MUĞLA - Hükümetin 15 yıllık pratiğine dikkat çeken ekolojistler, yetkilerin tek elden toplanmasının, ormanların, derelerin, yer altı sularının, denizlerin ve tarım alanlarına yönelik katliamların daha da derinleşeceği endişesini yaşıyor. Ekolojistler bu yüzden “Hayır” çağrısında bulundu.
Referandumda tek kişiye onay verilmesi halinde eko-sistem için büyük tehlike olduğunu ifade eden Halkların Demokratik Kongresi (HDK) Ekoloji Meclisi Üyesi Beyza Üstün, “tek kişi diktatörlüğünün resmen ilan edilmesi ile birlikte ormanların, derelerin, yer altı sularının, denizlerin ve tarım alanlarına yönelik yapılan katliamların daha da derinleşeceği” endişesini dile getirdi.

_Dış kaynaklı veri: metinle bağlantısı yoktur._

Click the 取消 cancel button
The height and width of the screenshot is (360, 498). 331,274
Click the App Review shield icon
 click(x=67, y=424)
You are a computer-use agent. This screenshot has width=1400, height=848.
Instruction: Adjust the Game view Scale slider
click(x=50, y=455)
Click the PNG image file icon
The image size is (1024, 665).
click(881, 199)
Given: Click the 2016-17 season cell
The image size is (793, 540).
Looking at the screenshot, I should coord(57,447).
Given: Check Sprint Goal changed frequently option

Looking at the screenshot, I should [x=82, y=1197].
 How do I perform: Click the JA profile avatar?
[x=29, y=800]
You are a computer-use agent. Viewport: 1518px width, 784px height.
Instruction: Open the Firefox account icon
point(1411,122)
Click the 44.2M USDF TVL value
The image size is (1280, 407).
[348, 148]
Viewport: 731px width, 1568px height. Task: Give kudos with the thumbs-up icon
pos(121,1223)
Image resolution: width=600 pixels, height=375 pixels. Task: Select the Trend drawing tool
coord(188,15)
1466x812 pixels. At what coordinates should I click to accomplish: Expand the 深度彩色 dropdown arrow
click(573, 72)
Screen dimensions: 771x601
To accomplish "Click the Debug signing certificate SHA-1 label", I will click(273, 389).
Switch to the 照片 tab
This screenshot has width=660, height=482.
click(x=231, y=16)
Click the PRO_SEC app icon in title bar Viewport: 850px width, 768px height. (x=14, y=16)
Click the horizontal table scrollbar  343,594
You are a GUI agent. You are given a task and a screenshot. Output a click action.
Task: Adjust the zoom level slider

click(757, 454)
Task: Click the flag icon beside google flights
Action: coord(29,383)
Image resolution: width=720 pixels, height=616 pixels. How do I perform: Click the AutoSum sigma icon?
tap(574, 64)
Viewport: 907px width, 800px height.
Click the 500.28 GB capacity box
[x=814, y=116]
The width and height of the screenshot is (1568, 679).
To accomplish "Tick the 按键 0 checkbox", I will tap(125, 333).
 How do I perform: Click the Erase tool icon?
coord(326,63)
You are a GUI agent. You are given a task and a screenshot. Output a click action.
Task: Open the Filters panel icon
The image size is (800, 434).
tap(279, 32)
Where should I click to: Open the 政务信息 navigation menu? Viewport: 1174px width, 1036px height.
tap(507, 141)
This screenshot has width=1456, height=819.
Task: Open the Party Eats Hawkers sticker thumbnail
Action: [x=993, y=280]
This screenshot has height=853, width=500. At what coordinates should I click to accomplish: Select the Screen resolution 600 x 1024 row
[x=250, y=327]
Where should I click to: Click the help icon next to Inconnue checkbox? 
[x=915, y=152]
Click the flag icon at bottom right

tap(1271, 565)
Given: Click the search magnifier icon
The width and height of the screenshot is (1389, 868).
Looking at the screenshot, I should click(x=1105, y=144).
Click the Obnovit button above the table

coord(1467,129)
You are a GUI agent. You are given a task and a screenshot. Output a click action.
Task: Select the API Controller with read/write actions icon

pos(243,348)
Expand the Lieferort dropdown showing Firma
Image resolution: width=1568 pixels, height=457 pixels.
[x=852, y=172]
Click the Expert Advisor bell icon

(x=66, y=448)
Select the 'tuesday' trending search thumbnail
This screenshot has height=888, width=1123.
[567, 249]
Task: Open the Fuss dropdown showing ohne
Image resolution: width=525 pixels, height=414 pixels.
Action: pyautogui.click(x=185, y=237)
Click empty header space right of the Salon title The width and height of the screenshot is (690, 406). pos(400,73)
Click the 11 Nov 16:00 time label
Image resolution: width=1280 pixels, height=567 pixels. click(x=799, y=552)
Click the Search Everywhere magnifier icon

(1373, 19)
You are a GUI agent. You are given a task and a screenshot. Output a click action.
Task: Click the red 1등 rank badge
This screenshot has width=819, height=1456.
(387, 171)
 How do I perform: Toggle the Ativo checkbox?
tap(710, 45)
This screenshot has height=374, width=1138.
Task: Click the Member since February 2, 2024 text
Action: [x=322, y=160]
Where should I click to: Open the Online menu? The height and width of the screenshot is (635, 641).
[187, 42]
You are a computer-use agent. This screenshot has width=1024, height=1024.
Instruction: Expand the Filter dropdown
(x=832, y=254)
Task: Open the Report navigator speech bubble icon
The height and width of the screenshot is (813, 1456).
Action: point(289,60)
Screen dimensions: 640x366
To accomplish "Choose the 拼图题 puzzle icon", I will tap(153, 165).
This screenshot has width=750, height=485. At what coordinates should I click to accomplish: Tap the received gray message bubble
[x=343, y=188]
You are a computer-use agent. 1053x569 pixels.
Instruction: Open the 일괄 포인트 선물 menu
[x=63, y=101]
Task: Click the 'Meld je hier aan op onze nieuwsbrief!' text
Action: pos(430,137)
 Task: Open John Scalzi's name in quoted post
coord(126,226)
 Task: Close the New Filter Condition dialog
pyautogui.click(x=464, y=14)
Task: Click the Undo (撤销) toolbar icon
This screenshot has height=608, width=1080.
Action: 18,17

‘TEK ADAMLA DOĞA TAHRİBATI ARTACAK’
Yeraltı su kaynaklarının, toprağın, deniz sularının kirletilmesi ve derelerin kurutulmasına karşı çıkan halkın AK Parti iktidarı tarafından marjinal ilan edilerek kendi topraklarından göçe zorlandığını belirten Üstün, iktidarın tüm ülkede aynı şekilde doğa katliamlarına ön ayak olduğunu ifade etti. Karadeniz’de şirketler eliyle doğa yok edilirken, Kürt kentlerinde doğrudan devlet tarafından kentlerin yerle bir edilerek kentlerin doğal yapısı insanları ile birlikte yok edildiğini ifade eden Üstün, “Sulukule’den insanlar evlerinden nasıl çıkartılıp ve o evlerin yerine büyük rezidanslar ve otelleri yapılmış ise aynı şekilde Sur’da Cizre’de, Nusaybin’de halklar nasıl katledip tarihi dokusu ile birlikte inşaat şirketlerine terk ediliyorsa tek adamla bunlar daha da artacak” dedi.
‘EKOLOJİK ALANLAR ŞİRKETLERE PEŞKEŞ ÇEKİLDİ’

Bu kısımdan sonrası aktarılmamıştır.